An 18,000-year-old puppy found in Siberia was accurately identified as a wolf in a study published in late June.
The male puppy was around two months old when he died, according to the Siberian Times. His body was originally found in the summer of 2018 with much of his body, muzzle, teeth, whiskers, and eyelashes persevered in the Siberian permafrost, the outlet noted. (RELATED: Bad-A** Cat Gets Shot By Arrow, Believed To Have Taken Arrow Out By Himself)
The wolf was nicknamed “Dogor,” as it wasn’t known whether the baby was a dog or a wolf when he was first discovered, Live Science reported. An analysis published in Nature proved that Dogor was indeed a wolf, and was far from closely related to the earliest dogs on Earth.
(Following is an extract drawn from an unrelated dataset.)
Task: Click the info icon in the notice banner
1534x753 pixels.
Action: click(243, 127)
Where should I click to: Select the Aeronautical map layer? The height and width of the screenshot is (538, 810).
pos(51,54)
An 18,000-year-old pup was recently discovered – amazingly preserved by permafrost in Siberia!
So far DNA tests have failed to determine if he’s a modern wolf, Pleistocene wolf, dog, or the transitional stage from a wolf to dog!https://t.co/w31O0IuUMp
— Wolf Conservation Center (@nywolforg) November 26, 2019
“We know that dogs were the first animal to be domesticated way back in the ice age,” study author Anders Bergstrom told Live Science, “We don’t know where in the world it happened. We don’t know what human group was involved, and we don’t know whether it happened once or multiple times.”
Melting permafrost has revealed a number of well-preserved animals, such as the mummy of a young horse that lived between 30,000 and 40,000 years ago, according to another article in Live Science. A man also discovered the body of an ancient kitten in the same Yakutia region in northern Russia, the outlet continued.